The creature was so huge a recent study estimated it could have eaten something the size of a killer whale in just five bites.
For the recently published study, researchers used fossil evidence to create a three-dimensional (3D) model of the megalodon — one of the biggest fish of all time.
The study was published in Science Advances. It said megalodon was around 16 meters from nose to tail — bigger than a school bus. It is also several times the size of today’s great white shark.
Megalodon’s large mouth meant it could feed on big creatures. Once it filled its stomach, it could travel the oceans for months at a time, the researchers suggested.
The megalodon was a strong swimmer, too.
Its average swimming speed was faster than sharks today and it could have traveled across several oceans with ease, scientists said.
John Hutchinson, a co-writer of the study, described the megalodon as a “superpredator.” He added, “There is nothing really matching it.”

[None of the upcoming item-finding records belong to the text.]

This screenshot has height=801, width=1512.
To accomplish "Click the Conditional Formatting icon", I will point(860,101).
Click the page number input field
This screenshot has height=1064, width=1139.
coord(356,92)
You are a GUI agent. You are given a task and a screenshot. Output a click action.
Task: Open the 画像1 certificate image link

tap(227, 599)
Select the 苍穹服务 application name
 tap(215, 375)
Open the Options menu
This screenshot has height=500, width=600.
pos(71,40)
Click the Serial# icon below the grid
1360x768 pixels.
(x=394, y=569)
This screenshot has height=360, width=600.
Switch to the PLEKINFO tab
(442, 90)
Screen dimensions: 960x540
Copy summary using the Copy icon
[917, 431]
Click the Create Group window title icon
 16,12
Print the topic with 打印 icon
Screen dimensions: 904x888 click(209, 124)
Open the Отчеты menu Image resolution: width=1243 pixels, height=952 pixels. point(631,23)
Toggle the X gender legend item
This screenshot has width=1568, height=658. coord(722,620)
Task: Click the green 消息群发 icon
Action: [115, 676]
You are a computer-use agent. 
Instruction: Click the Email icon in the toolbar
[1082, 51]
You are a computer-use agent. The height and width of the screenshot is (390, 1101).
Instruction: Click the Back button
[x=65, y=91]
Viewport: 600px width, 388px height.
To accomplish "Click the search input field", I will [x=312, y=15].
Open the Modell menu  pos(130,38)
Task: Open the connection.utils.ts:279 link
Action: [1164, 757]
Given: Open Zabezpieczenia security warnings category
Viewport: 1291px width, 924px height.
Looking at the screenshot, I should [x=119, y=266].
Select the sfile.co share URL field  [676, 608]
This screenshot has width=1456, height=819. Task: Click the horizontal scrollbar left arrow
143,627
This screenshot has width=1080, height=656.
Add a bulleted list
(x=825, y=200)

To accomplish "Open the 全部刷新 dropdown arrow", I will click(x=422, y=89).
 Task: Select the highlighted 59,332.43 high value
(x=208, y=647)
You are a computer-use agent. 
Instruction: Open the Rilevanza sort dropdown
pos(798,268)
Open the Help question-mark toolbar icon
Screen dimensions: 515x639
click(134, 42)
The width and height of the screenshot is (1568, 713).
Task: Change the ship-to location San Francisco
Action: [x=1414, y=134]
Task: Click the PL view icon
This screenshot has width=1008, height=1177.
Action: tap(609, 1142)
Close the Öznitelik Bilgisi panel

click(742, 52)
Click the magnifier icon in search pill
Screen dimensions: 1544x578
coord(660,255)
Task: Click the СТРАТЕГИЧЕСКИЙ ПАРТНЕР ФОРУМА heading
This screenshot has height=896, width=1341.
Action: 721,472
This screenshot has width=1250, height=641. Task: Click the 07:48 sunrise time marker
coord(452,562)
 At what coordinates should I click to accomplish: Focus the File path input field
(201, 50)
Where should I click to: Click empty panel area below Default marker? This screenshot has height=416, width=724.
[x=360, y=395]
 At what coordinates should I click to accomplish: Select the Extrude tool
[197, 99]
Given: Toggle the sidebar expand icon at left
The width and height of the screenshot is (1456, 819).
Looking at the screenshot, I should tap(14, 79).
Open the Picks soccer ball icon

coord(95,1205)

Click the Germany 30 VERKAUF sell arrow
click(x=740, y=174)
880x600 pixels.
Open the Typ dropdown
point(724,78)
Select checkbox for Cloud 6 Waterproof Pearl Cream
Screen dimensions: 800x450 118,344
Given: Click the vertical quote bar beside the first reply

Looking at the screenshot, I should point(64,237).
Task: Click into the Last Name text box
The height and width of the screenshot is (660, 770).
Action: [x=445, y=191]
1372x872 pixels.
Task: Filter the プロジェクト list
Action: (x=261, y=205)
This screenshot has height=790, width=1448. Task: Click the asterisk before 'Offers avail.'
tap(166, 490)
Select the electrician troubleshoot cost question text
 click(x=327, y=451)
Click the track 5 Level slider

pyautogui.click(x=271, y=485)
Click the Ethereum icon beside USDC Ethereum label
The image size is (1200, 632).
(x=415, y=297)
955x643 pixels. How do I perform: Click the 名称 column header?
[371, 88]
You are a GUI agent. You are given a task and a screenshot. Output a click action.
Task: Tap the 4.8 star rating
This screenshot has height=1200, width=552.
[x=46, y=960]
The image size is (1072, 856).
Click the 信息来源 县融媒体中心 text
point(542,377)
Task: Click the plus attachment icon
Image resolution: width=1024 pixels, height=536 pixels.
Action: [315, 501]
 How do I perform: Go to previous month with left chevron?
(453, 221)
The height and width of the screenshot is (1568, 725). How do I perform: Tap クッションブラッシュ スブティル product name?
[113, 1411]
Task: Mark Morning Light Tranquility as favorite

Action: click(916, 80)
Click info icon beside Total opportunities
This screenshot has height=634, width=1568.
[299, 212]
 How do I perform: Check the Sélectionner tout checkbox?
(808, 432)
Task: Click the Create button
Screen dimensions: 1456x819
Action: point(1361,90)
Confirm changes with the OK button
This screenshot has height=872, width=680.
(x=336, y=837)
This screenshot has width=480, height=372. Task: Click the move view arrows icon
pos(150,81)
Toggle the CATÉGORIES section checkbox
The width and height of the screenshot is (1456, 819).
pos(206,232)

It has been difficult for scientists to get a clear picture of the megalodon, said study co-writer Catalina Pimiento.
The skeleton is made of soft cartilage that does not become a fossil very often, Pimiento said. So the scientists used the few fossils that are available, including a rare collection of back bones that has been at a museum in Belgium since the 1860s.
Researchers also brought in many megalodon teeth, each as big as a closed human hand, Hutchinson said. Special images of modern great white sharks helped researchers recreate the rest of the creature.
Researchers estimate that the megalodon would have weighed around 70 tons, or as much as 10 elephants.
Even other high-level hunters may have been food for the megalodon, which had a mouth almost 2 meters wide, Pimiento said.
Megalodons lived an estimated 23 million to 2.6 million years ago.
Since megalodon fossils are rare, these kinds of models require a “leap of imagination,” said Michael Gottfried who studies ancient bones at the Michigan State University.
Gottfried was not involved in the study. But he said the study’s findings are reasonable based on what is known about the large shark.
I’m John Russell.
Maddie Burakoff reported on this story for the Associated Press. John Russell adapted it for VOA Learning English.
Words in This Story
fossil – n. the mineralized remains of an animal or plant that lived in the distant past
cartilage – n. a strong but flexible material found in some parts of the body (such as the nose, the outer ear, and some joints)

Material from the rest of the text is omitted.